An amateur radio operator from West Bengal, who intercepts radio signals from far away countries as a hobby, received one from Antarctica, the southern tip of the globe, over 11,835 km away.
The feat of 65-year-old Babul Gupta is unique as it is the first successful DXing - receiving and identifying distant radio signals - with Antarctica from the state in recent memory, Secretary of West Bengal Radio Club Ambaresh Nag Biswas told PTI on Thursday.
Babul Gupta, a member of the club, received a radio transmission from a camp set up by an Argentine team of scientists in Antarctica when he was in Bakkhali, a seaside spot in the South 24 Parganas district, on August 8, he said.
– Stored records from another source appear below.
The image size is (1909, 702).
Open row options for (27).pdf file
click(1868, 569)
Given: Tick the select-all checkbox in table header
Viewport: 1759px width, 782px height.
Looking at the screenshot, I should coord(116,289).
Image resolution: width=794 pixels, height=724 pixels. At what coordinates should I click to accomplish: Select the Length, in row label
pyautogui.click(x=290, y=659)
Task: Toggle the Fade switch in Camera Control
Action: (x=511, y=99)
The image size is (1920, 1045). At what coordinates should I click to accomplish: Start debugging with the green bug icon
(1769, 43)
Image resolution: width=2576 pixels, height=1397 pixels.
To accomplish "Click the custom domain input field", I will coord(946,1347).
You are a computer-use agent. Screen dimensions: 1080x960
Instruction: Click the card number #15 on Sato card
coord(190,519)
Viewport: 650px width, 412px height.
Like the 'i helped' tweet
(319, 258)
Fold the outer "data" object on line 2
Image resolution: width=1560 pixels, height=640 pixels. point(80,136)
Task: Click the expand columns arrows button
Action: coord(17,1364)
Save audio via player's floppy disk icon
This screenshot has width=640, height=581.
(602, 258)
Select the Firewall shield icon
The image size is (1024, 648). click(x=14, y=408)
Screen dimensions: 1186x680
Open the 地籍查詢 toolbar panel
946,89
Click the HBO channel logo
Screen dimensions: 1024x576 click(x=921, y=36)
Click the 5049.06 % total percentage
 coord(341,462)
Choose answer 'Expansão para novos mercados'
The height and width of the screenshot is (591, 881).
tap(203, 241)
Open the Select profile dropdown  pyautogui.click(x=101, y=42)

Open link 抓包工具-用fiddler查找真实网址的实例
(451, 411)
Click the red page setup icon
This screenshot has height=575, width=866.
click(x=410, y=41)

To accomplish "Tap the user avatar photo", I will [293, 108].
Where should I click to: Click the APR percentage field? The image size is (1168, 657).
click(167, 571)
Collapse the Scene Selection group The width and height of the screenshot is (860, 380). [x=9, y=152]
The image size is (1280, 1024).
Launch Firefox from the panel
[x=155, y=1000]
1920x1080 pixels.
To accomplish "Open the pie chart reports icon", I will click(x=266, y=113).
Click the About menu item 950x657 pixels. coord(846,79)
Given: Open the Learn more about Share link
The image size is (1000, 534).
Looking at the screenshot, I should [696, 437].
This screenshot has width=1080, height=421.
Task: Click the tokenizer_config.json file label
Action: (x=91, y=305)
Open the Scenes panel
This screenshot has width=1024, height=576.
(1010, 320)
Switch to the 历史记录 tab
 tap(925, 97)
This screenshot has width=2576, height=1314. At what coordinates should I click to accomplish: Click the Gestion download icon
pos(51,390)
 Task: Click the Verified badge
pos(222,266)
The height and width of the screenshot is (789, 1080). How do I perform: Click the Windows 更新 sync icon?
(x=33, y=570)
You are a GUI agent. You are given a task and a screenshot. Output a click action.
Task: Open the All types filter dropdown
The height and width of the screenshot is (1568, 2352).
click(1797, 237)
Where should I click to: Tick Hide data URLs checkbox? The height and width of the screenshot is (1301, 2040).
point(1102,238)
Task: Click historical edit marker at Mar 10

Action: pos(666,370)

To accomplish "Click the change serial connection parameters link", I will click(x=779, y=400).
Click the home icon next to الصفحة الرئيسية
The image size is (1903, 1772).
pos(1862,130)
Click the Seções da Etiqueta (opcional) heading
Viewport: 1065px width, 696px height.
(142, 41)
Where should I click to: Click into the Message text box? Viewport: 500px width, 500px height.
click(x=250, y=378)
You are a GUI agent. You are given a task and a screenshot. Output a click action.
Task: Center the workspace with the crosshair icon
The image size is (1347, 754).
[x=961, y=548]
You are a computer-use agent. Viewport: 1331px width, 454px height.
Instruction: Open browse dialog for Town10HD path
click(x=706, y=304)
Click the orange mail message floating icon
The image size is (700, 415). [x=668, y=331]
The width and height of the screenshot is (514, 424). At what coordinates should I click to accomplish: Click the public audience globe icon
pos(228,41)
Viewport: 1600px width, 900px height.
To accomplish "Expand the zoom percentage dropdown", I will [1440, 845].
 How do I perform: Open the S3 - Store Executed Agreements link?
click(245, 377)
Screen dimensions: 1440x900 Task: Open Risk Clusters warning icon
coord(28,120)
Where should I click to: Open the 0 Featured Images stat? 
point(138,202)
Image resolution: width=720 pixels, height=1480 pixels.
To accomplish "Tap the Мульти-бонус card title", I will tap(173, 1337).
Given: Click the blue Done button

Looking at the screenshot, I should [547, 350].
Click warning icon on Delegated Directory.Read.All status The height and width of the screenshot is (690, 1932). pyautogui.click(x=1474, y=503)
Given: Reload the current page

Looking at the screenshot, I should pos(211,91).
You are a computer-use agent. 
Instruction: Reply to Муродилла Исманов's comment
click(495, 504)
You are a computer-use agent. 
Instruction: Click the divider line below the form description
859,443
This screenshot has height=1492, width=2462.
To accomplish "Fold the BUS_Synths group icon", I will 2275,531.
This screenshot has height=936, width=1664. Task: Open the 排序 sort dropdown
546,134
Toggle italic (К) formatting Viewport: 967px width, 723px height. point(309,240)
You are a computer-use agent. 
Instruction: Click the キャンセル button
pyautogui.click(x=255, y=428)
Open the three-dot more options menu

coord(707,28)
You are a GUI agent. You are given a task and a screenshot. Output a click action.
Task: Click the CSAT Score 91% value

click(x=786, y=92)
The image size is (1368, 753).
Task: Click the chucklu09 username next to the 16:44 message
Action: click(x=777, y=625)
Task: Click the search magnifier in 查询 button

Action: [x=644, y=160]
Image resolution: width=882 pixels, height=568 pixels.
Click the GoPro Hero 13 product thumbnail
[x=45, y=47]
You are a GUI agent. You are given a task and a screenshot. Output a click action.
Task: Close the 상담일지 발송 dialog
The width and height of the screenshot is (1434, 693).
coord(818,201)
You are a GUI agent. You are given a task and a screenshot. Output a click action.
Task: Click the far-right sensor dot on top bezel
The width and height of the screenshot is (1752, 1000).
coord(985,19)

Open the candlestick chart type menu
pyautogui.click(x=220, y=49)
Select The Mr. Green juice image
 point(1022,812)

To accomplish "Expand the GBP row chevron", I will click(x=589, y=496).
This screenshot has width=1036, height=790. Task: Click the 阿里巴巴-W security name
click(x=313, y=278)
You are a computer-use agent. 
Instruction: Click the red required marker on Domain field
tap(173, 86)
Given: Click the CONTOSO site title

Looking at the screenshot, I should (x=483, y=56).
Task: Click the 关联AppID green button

"The transmission was made from LRA 36 camp. It was transmitted from the scientists' camp in South Pole. I sent the recording of the audio to the Argentine team via email," Mr Gupta said.
The Argentines have sent an acknowledgement citation to Babul Gupta referring to his tracking their radio signal on 15.476 kHz.
"No, there will be no award or prize for this. But when I received the signal, it was a defining moment in my life. I had been able to receive radio signals from many faraway places but never from Antarctica," the communication enthusiast said.
The sexagenarian said he is one of those ham radio operators who specialises in DXing.
On the ideal conditions to make DXing successful, Ambaresh Nag Biswas said that amateur radio operators set up camps in deserted areas with little congestion - vacant spots in jungles, watch towers, and high altitude plains in mountains.